94 P. 137 | Kan. | 1908

The opinion of the court was delivered by

Graves, J.:

Who the party plaintiff is in this case does not seem clear. The name “The State of Kansas” appears in the title of the action, but it seems to have been used by the Cherokee-Lanyon Spelter Company for the purpose of setting aside an illegal tax which had been levied against its property. The petition contains two causes of action — one in quo warranto, and another for injunction; but they are each used as a means to the same end. The action does not appear to have been prosecuted for the purpose of disorganizing the municipality of the city of Gas for public considerations of any kind, but solely to relieve the real estate of the spelter company from municipal taxation. No interests of a* public nature seem to be involved.

The name of the county attorney appears in the body of the petition, to the effect that the action is brought in behalf of the state of Kansas, upon the relation of the Cherokee-Lanyon Spelter Company. That officer, however, does not appear to have instituted the action; he is not the attorney therein, nor does he appear to have any management or control thereof.
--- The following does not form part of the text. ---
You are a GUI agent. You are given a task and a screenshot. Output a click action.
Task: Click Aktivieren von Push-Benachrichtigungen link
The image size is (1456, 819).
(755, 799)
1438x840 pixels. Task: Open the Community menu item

Actions must be brought by the real party interested in the relief sought by the suit. In actions involving *267public interests the state is the proper plaintiff, but such cases must be brought by some public officer authorized to represent the public interests, as the attorney-general or the county attorney. Private persons cannot use the name of the state merely to subserve their own purposes. This is the clear' purpose of the code, and the rule has been the subject of many decisions of this court. (Craft v. Jackson Co., 5 Kan. 518; Millef v. Town of Palermo, 12 Kan. 14, 16; Lewis v. Comm’rs of Bourbon County, 12 Kan. 186, 203; A. T. & S. F. Rld. Co. v. Wilson, Treas., 33 Kan. 223, 6 Pac. 281; A. T. & S. F. Rld. Co. v. The State, 22 Kan. 1; In re Short, Petitioner, 47 Kan. 250, 253, 27 Pac. 1005; Mendenhall v. Burton, 42 Kan. 570, 22 Pac. 558; Topeka v. Dwyer, 70 Kan. 244, 78 Pac. 417; Levitt v. Wilson, 72 Kan. 160, 83 Pac. 397.) This is an action in which the state of Kansas has no interest, and its name as used does not conceal or change the private character of the relief sought. The Cherokee-Lanyon Spelter Company is the real party in interest, and the only proper plaintiff.
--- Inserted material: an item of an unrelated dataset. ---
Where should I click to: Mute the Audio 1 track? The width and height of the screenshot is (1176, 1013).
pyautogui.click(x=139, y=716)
The two causes of action are improperly joined. If the action be regarded as one brought in the name of the state- to disorganize the municipality, then, the state having no interest in the private concerns of the Cherokee-Lanyon Spelter Company, the suit for injunction could not be joined with the proceeding in quo warranto. If it be regarded as an action by the Cherokee-Lanyon Spelter Company for its own private interests, then the action of quo warranto, being public in its nature, could not be joined with the suit for injunction. As applied to this action, the state prosecutes to protect the public welfare, by preventing the confusion concerning property and other rights which might result from an illegally organized municipal government. The individual prosecutes to avoid the payment of municipal taxes. These interests are incompatible, and cannot be joined. (Bartlett v. The State, 13 Kan. 99, 102.)
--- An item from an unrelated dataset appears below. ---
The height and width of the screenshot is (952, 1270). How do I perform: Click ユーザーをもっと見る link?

*268The same objection may be made concerning the joining of the defendants. The county treasurer and the county clerk have no interest in the quo warranto action, and the other defendants have no interest in the injunction. This is in violation of section 88 of the civil code (Gen. Stat. 1901, § 4517), which requires that the causes of action which may be joined in a petition must affect all the parties to the action.

We are unable to say that the court erred in sustaining the demurrer to the second amended petition, and this makes it unnecessary to consider the other questions discussed. The judgment is affirmed.